Collected data:
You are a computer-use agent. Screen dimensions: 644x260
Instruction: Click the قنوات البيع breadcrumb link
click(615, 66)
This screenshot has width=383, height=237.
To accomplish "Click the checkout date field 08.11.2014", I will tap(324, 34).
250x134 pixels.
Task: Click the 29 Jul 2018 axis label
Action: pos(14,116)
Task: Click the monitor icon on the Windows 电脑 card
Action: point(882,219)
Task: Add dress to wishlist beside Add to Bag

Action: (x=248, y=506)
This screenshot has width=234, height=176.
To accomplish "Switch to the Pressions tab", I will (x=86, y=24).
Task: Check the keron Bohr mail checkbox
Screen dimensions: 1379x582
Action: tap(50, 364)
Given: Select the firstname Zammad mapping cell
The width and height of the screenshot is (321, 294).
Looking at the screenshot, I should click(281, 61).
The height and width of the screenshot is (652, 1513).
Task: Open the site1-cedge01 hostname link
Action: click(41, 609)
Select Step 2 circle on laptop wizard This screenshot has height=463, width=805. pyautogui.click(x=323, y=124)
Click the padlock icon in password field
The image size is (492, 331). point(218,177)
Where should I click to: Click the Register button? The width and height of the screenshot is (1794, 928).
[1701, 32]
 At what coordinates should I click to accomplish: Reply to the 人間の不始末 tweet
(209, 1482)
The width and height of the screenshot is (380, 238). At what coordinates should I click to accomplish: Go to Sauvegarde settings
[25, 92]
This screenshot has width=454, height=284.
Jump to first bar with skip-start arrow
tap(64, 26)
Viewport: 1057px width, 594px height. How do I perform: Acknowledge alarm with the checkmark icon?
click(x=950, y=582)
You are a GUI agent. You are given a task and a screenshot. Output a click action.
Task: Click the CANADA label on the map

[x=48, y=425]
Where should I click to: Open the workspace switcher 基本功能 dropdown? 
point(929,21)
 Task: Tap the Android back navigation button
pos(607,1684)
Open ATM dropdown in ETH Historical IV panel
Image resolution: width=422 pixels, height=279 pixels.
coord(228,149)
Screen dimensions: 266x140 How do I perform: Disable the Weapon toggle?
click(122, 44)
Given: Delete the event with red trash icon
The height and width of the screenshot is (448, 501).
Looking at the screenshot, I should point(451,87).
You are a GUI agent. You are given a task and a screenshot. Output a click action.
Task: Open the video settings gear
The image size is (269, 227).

### Assignment:
Starting from the line containing "Viewport: 1057px width, 594px" and ending with the final line of the data, reproduce each line exactly as it appears, including no other lines.

### Reply:
Viewport: 1057px width, 594px height. How do I perform: Acknowledge alarm with the checkmark icon?
click(x=950, y=582)
You are a GUI agent. You are given a task and a screenshot. Output a click action.
Task: Click the CANADA label on the map

[x=48, y=425]
Where should I click to: Open the workspace switcher 基本功能 dropdown? 
point(929,21)
 Task: Tap the Android back navigation button
pos(607,1684)
Open ATM dropdown in ETH Historical IV panel
Image resolution: width=422 pixels, height=279 pixels.
coord(228,149)
Screen dimensions: 266x140 How do I perform: Disable the Weapon toggle?
click(122, 44)
Given: Delete the event with red trash icon
The height and width of the screenshot is (448, 501).
Looking at the screenshot, I should point(451,87).
You are a GUI agent. You are given a task and a screenshot. Output a click action.
Task: Open the video settings gear
The image size is (269, 227).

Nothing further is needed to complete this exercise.